Die Erfahrungen mit einer Linken an der Macht sind, wie Lulas Präsidemtschaft zeigt, ambivalent. Sie können es nicht anders sein. Und dasselbe gilt auch für die Beziehungen zwischen linken politischen Parteien und sozialen Bewegungen. Die Diskussion erhielt aber noch einen anderen „spin“: Da die neuen politischen Möglichkeiten auf der Ebene der Staatsmacht zusammenfallen mit der Verengung zivilgesellschaftlicher Räume im globalen Maßstab, scheint die Schlussfolgerung nahe zu liegen, wieder auf primär etatistische Konzepte zu setzen.

Etatismus tritt heute sowohl in einer radikalen wie in einer moderaten Variante in Erscheinung. Wo letzterer sich an den gegebenen weltwirtschaftlichen und weltpolitischen Realitäten erschöpft, wird sehr rasch der Vorwurf des Verrats ausgesprochen. Nicht daß dieser immer unberechtigt sein muss, aber zur Beurteilung bedeutenderer politischer Prozesse ist er nur sehr beschränkt tauglich. Tatsächlich provoziert die Verratsthese, wo sie als Ersatz konkreter Analysen des Scheiterns konkreter politischer Projekte angeboten wird, nichts weiter als die Regression des linken Diskurses in sterile Stereotype.
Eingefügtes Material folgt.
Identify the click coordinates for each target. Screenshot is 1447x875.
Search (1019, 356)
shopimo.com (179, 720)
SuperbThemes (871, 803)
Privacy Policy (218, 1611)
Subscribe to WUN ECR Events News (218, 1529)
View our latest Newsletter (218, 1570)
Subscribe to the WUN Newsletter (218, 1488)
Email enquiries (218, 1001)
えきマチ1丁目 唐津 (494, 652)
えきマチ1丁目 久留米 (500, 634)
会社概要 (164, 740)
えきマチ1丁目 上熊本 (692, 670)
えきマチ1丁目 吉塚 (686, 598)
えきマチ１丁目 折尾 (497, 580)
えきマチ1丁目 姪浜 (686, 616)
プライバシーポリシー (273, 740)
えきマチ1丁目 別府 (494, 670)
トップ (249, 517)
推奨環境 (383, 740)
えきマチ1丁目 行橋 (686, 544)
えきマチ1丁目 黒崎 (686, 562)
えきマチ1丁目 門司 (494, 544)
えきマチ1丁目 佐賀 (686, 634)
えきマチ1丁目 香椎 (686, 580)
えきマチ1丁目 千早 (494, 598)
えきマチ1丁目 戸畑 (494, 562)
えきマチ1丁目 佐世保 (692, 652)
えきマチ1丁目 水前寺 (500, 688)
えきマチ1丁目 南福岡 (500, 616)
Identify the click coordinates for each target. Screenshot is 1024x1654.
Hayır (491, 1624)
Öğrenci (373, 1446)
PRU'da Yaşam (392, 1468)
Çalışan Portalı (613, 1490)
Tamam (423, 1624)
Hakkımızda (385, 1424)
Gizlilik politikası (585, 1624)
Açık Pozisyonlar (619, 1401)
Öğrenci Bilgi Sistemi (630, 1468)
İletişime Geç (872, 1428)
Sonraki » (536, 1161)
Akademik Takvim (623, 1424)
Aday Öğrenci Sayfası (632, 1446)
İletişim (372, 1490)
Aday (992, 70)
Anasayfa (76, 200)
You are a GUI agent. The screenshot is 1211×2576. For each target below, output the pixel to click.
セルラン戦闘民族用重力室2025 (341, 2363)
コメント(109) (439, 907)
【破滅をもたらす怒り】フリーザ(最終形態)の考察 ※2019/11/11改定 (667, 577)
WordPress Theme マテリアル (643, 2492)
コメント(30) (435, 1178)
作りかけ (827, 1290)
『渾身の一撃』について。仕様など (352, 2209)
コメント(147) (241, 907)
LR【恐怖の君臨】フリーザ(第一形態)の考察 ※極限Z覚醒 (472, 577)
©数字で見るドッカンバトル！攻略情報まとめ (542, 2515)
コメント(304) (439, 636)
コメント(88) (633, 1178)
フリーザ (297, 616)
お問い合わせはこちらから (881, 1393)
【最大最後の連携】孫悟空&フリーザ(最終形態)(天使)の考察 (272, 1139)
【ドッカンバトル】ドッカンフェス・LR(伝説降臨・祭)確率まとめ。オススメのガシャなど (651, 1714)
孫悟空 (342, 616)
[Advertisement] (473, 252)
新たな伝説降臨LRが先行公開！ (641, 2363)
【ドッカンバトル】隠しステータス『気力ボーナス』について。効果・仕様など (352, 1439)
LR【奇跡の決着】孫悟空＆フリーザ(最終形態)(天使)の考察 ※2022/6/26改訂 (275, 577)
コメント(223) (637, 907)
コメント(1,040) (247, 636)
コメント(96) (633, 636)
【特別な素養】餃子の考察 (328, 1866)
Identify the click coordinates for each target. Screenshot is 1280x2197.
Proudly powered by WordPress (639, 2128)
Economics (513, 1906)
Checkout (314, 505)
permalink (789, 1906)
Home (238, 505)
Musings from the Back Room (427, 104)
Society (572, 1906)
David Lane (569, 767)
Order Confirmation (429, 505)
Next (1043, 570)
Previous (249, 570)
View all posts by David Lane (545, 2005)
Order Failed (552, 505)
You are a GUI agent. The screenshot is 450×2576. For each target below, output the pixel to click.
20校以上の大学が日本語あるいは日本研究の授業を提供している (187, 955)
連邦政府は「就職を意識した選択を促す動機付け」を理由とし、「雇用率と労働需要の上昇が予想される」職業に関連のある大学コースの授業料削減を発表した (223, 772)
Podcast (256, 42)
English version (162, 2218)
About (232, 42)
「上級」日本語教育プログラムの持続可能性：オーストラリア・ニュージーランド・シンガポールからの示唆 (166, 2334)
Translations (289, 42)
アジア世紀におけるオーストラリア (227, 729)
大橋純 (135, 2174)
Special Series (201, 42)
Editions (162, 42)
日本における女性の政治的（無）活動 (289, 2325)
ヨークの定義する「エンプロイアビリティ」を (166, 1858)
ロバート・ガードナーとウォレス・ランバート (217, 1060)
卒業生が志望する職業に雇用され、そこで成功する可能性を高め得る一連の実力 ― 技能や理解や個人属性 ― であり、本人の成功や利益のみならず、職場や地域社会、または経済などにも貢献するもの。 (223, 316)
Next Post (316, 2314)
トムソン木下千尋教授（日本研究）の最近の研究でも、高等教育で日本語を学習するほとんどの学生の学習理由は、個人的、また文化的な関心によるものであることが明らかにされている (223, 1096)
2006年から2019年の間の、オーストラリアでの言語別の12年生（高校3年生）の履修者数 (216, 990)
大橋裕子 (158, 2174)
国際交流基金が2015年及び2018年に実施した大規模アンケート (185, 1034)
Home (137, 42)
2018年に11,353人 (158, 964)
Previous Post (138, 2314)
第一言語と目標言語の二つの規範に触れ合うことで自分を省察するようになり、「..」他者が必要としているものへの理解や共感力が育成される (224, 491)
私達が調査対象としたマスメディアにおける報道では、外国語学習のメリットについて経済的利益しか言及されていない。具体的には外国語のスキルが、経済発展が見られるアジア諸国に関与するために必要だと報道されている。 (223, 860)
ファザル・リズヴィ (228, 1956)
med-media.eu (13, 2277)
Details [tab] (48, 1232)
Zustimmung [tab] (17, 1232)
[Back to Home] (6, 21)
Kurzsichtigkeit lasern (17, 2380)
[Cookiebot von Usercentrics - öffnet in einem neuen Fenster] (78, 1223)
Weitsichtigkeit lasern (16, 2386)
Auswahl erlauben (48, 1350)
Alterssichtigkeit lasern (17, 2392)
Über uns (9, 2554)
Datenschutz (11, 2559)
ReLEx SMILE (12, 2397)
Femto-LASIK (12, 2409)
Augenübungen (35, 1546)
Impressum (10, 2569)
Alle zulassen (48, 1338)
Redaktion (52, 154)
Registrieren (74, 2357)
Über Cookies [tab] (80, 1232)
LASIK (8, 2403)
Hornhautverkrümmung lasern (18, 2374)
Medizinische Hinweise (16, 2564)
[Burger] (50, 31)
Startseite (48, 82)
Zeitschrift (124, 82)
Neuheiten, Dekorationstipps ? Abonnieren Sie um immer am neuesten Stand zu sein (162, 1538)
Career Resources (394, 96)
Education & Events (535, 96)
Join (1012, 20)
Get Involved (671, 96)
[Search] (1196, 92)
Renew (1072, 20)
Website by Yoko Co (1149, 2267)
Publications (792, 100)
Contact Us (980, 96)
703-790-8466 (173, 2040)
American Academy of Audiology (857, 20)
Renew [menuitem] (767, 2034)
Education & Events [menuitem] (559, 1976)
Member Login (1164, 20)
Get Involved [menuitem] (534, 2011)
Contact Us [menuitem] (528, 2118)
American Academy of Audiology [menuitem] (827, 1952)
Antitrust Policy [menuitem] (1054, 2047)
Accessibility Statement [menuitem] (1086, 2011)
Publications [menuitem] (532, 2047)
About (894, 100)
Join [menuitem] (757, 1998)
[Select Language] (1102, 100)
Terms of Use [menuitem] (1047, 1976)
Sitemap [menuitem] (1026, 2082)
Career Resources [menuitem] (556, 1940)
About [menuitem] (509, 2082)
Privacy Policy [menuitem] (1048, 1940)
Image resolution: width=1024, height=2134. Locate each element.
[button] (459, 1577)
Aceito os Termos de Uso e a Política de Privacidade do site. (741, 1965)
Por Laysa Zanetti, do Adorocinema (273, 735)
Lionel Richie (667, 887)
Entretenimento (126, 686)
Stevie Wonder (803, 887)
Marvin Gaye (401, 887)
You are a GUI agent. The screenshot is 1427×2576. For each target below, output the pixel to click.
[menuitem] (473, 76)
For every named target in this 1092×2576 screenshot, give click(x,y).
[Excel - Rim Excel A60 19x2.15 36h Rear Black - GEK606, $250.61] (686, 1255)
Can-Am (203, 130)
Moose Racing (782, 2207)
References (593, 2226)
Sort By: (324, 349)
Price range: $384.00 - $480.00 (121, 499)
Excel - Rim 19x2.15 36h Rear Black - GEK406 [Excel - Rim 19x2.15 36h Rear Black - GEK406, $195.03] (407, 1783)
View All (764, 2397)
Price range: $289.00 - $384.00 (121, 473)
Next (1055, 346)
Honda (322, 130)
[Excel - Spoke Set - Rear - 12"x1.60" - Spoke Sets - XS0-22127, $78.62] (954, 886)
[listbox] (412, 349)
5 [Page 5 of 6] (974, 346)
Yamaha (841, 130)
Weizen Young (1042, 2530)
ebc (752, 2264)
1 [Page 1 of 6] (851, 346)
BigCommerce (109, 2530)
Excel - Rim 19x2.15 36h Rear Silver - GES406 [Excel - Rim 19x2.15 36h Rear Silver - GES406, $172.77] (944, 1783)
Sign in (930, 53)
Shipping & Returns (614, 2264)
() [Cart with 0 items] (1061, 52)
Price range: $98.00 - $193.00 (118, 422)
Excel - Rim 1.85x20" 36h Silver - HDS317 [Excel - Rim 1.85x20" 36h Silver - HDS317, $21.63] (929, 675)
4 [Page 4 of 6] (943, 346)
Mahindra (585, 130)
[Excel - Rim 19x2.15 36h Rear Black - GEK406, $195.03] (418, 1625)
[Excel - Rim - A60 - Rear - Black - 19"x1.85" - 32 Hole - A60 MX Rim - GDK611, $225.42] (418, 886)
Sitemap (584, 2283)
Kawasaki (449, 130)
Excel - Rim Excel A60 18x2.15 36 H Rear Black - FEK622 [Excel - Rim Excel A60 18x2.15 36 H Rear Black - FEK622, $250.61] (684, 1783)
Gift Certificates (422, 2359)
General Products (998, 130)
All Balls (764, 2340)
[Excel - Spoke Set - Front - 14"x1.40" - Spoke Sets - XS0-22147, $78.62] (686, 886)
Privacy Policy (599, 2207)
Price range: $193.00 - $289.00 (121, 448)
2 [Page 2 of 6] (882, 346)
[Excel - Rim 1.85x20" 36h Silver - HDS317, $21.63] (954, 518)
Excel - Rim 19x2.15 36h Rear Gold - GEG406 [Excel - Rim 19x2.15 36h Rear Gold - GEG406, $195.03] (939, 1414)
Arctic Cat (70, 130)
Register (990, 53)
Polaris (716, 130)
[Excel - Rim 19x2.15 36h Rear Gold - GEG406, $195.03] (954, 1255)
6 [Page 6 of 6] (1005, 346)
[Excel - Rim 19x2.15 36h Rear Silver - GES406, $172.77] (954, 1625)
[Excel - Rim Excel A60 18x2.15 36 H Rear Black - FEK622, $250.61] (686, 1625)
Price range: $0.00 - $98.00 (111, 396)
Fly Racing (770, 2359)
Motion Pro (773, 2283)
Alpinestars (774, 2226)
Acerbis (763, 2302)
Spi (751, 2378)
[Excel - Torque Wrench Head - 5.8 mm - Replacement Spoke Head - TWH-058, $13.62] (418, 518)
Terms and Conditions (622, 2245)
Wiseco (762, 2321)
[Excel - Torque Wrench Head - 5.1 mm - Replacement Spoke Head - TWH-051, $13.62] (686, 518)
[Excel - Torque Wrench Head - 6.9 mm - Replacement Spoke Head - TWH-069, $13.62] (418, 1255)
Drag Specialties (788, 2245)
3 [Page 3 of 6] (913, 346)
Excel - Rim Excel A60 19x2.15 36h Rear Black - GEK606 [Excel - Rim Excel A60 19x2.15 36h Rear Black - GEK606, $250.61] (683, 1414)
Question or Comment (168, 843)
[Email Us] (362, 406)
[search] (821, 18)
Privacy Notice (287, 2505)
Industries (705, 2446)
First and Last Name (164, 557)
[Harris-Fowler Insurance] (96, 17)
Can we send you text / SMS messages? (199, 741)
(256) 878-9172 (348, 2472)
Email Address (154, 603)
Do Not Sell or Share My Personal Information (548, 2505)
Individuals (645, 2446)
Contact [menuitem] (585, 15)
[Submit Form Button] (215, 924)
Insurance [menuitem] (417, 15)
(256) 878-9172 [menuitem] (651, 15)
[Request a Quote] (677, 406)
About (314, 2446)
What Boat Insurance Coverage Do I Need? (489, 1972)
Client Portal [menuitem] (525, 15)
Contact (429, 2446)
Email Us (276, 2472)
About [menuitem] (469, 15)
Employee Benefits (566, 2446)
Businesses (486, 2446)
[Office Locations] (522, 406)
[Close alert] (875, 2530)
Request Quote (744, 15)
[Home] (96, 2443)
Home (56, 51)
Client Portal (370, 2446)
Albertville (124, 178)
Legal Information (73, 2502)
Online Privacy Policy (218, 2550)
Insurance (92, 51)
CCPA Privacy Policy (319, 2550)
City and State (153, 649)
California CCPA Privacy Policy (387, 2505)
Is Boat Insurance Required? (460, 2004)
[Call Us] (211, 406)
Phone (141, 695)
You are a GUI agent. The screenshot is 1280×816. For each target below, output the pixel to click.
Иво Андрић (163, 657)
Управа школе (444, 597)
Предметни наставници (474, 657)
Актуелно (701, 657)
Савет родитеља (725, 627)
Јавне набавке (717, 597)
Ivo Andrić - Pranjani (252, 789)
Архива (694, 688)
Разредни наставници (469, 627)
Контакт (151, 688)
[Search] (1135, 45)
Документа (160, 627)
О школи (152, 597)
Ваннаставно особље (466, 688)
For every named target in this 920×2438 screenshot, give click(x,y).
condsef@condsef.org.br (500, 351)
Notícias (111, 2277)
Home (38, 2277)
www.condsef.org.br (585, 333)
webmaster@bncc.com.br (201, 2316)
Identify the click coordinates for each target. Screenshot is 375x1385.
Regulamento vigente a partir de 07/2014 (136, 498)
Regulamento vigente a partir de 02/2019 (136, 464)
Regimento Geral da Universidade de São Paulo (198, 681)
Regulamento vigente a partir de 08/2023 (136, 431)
Die in den Sozialforen geschaffene Möglichkeit, unterschiedliche Erfahrungen – auch kritisch – aufeinander zu beziehen, die eigentliche Innovation des Prozesses, würde so zerstört.

Ich sehe den Kern der Probleme, welcher sich die Bewegung zu stellen hat, also nicht in erster Linie in struktureller sondern strategischer und in prinzipieller Hinsicht.

Nicht zufällig verdichten sich Auseinandersetzungen um den Autoritarismus heute in der Anti-Kriegs-Bewegung, bedeuten Krieg und Gewalt doch die extremste Form autoritärer und patriarchaler Praxis.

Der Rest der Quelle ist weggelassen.